[Lustre-discuss] lustre ofed compatibility

Kevin Van Maren Kevin.Van.Maren at oracle.com
Thu Jun 9 16:38:14 PDT 2011


You must rebuild Lustre if you replace OFED.

Kevin


On Jun 9, 2011, at 4:55 PM, Edward Walter <ewalter at cs.cmu.edu> wrote:

> Thanks for all of the advice here.  We seem to be running into a  
> hiccup using Lustre 1.8.4 with O2IB and OFED 1.5.1
>
> First of all, our lustre servers are all up and running fine (using  
> the vendor OFED - 1.4.1). Our trouble is all client side.
>
> We want to use a newer OFED (1.5.1) to potentially enable NFS  
> over     RDMA (we have NFS servers in addition to lustre).

• EXTRACTED MATERIAL:
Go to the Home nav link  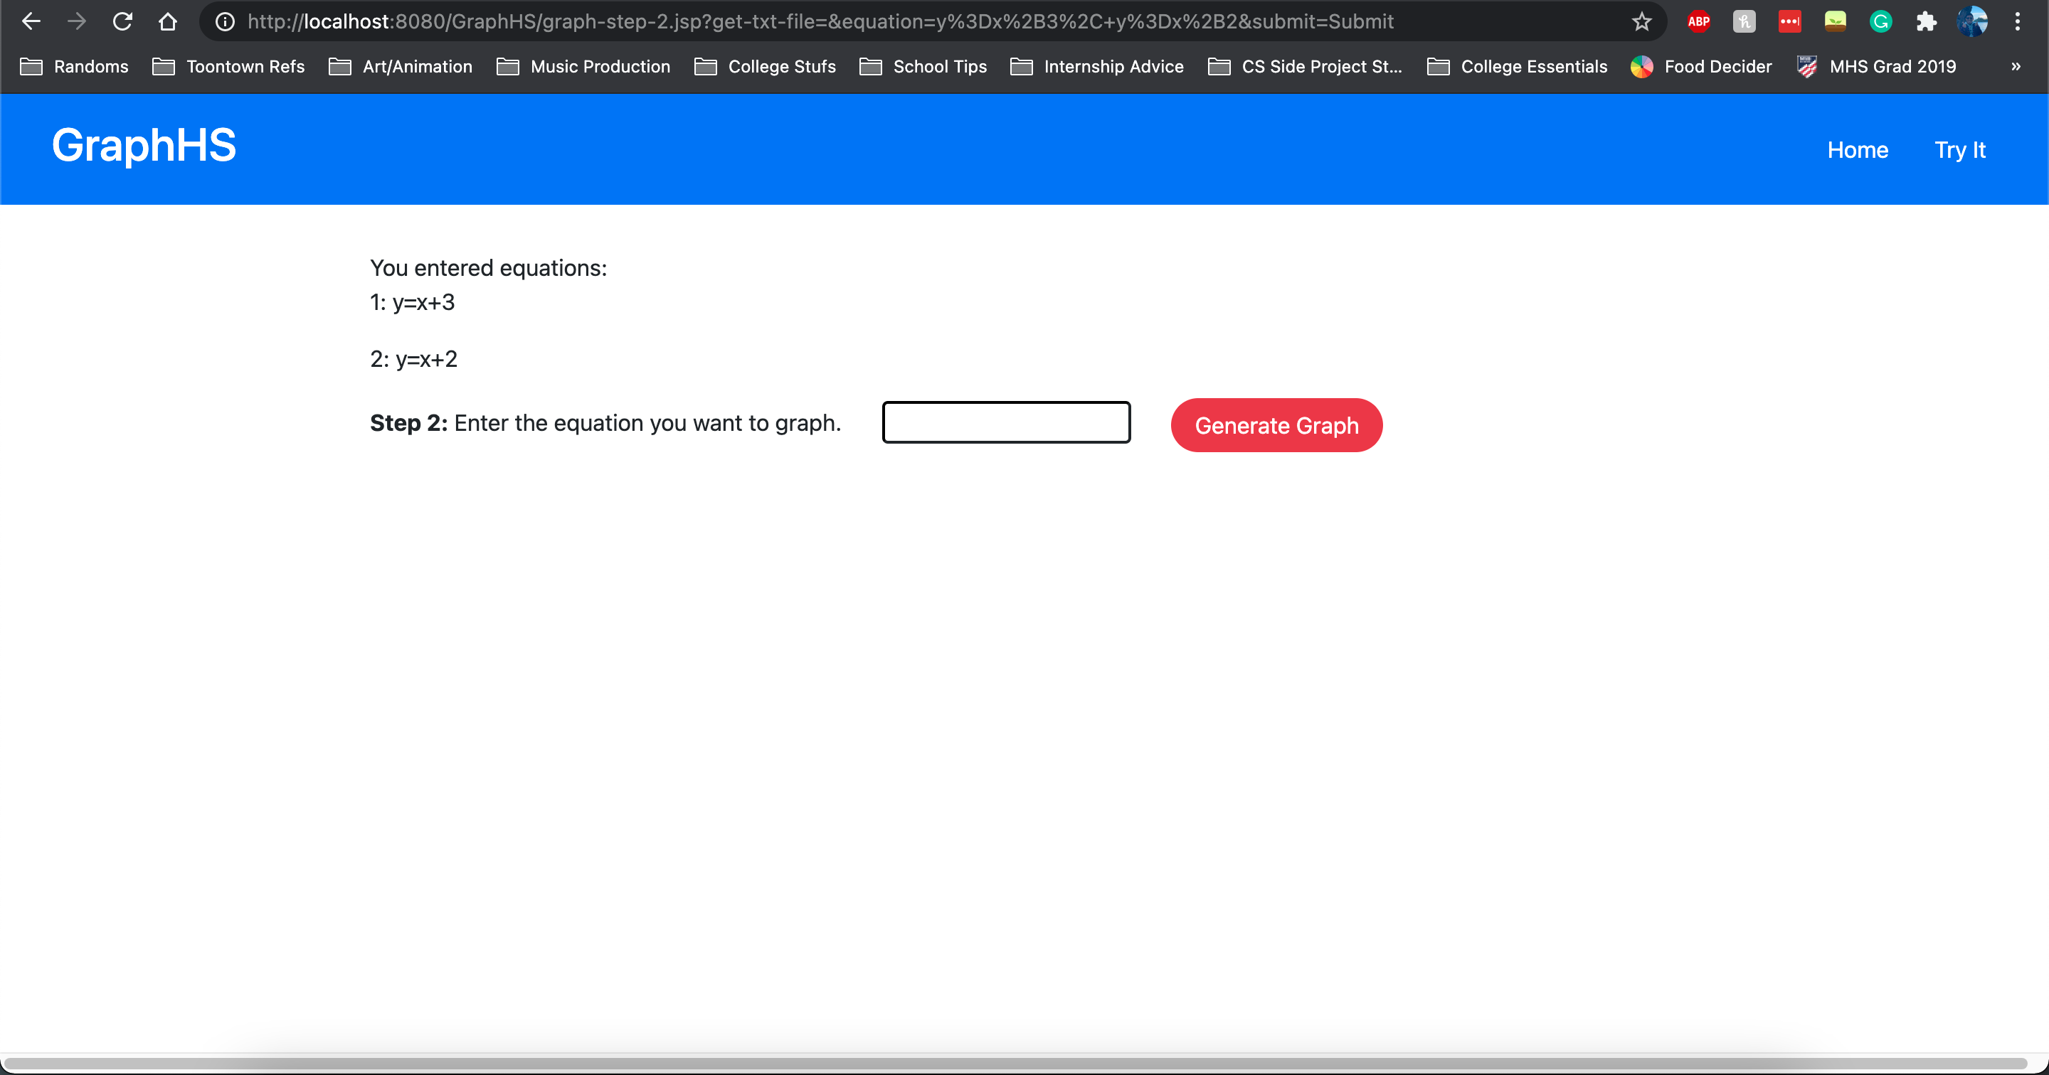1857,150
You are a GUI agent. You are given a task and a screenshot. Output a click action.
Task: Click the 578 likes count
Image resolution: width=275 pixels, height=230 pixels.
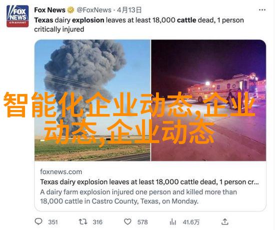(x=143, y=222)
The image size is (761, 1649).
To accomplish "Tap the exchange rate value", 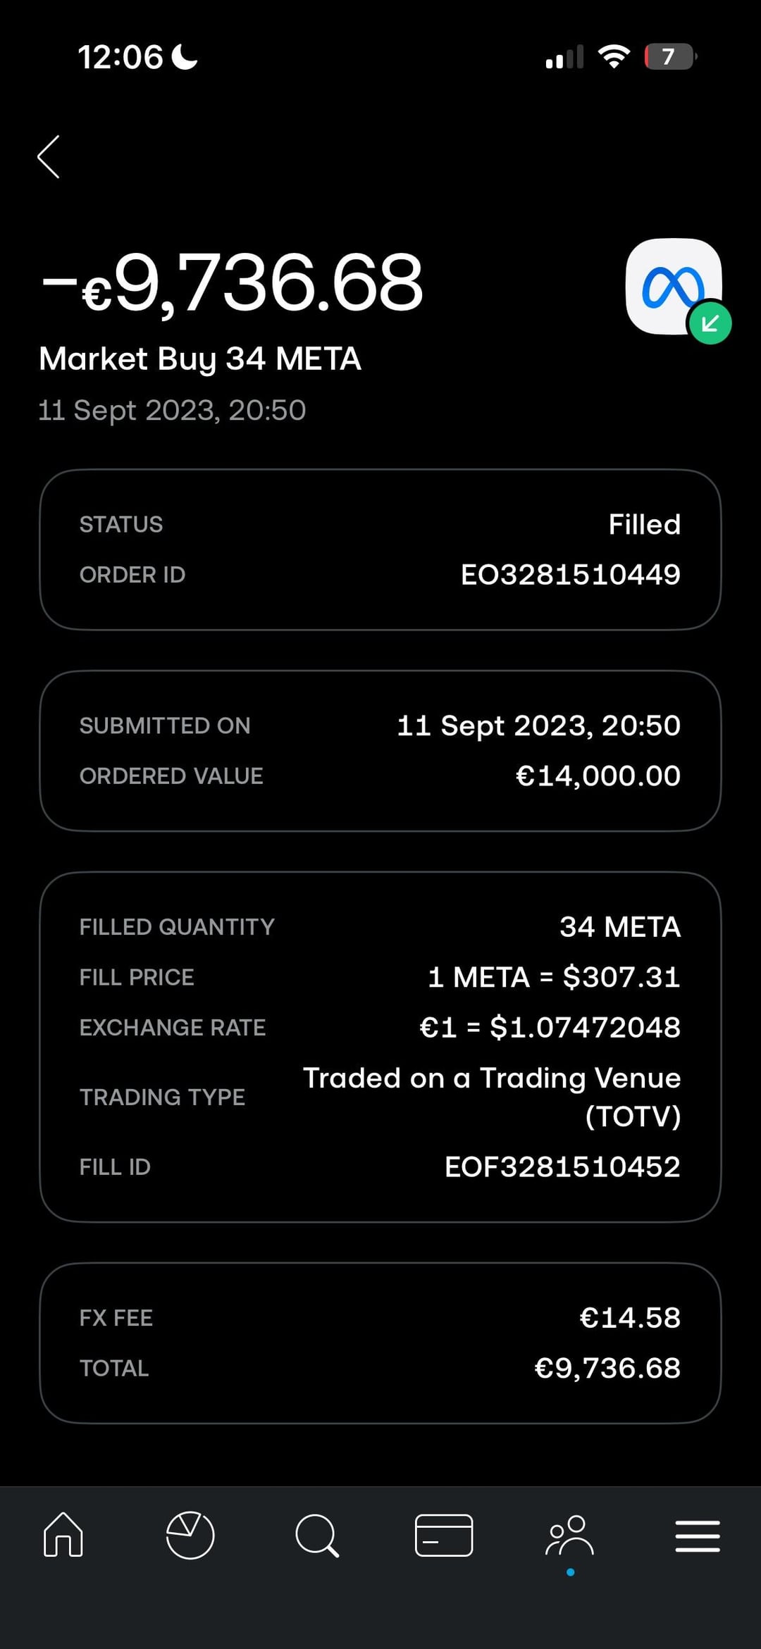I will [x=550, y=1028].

• YOUR TASK: For each statement about the Lustre OFED thread, say yes or no according to whether the thread supports it, and quote the words that decide it: (a) the Lustre servers run the vendor OFED 1.4.1; (b) the trouble described is on the server side; (c) OFED can be replaced without rebuilding Lustre.

• THE RESPONSE:
(a) Yes: "the vendor OFED - 1.4.1"
(b) No: "Our trouble is all client side."
(c) No: "You must rebuild Lustre if you replace OFED."